*Input:*
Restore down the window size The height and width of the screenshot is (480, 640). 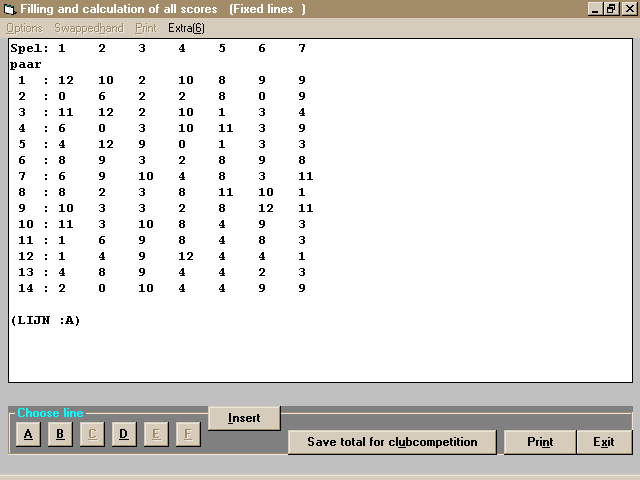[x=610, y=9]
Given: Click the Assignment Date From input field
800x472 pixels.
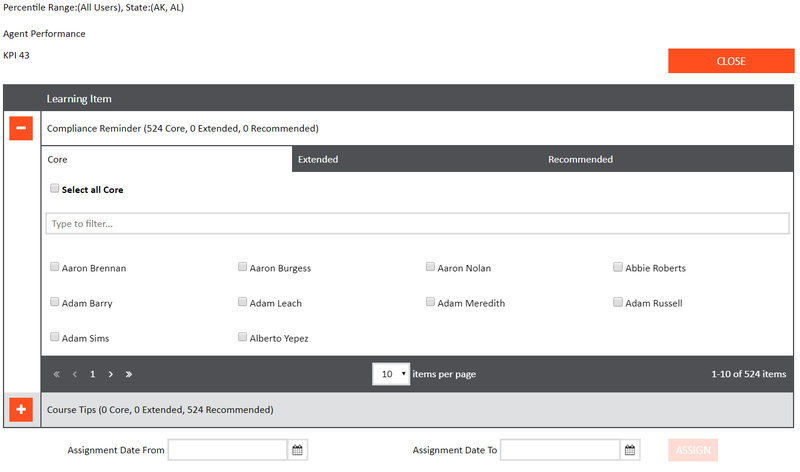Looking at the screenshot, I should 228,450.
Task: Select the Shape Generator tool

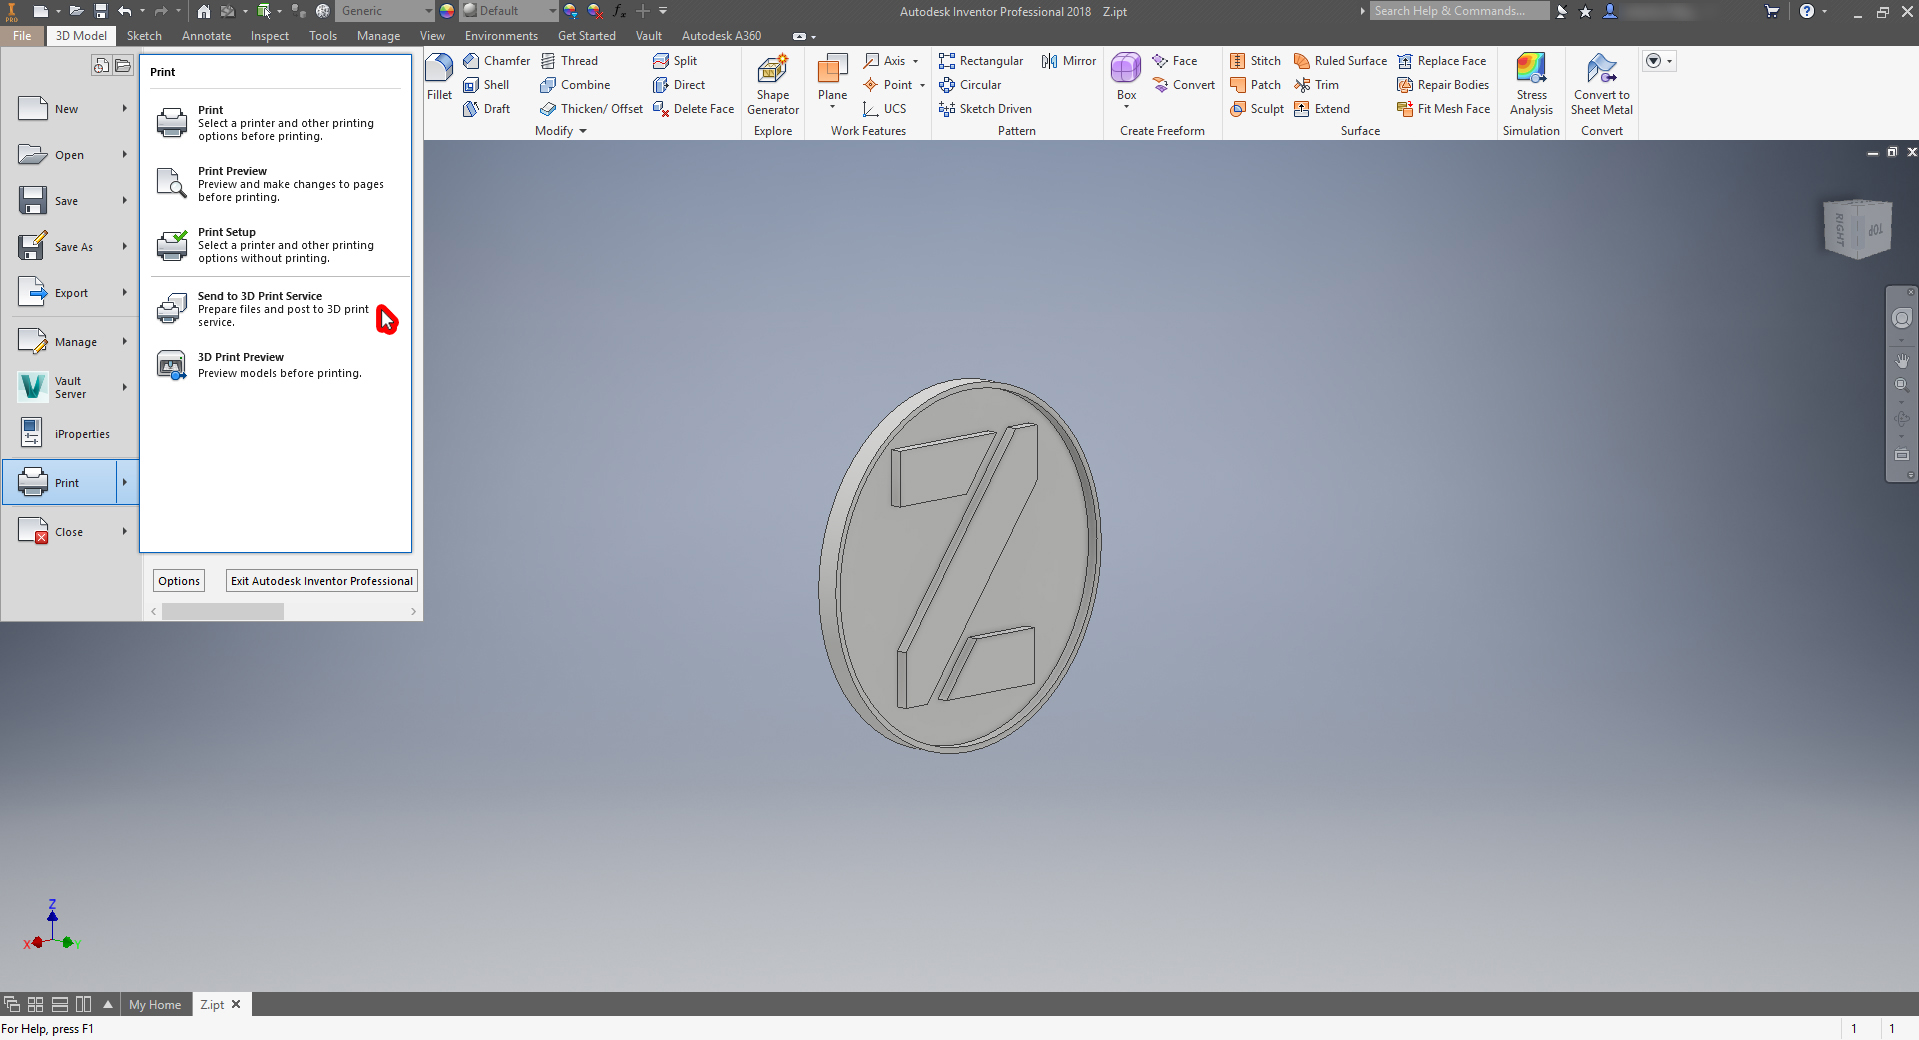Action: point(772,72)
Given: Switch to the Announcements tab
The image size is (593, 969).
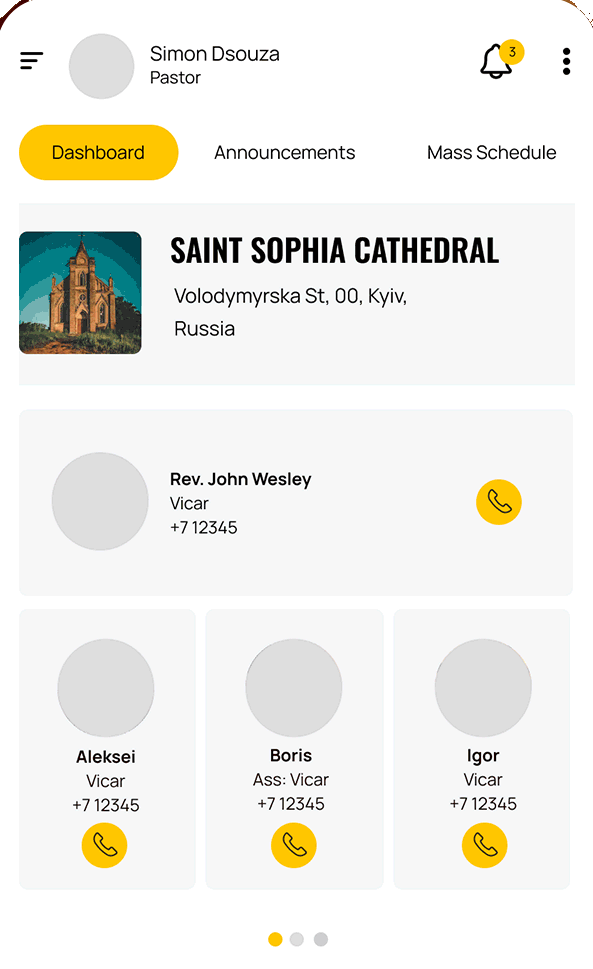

*About this exercise:* Find every line of the records holding "Given". Answer with the count alone.

*Response to this task:* 2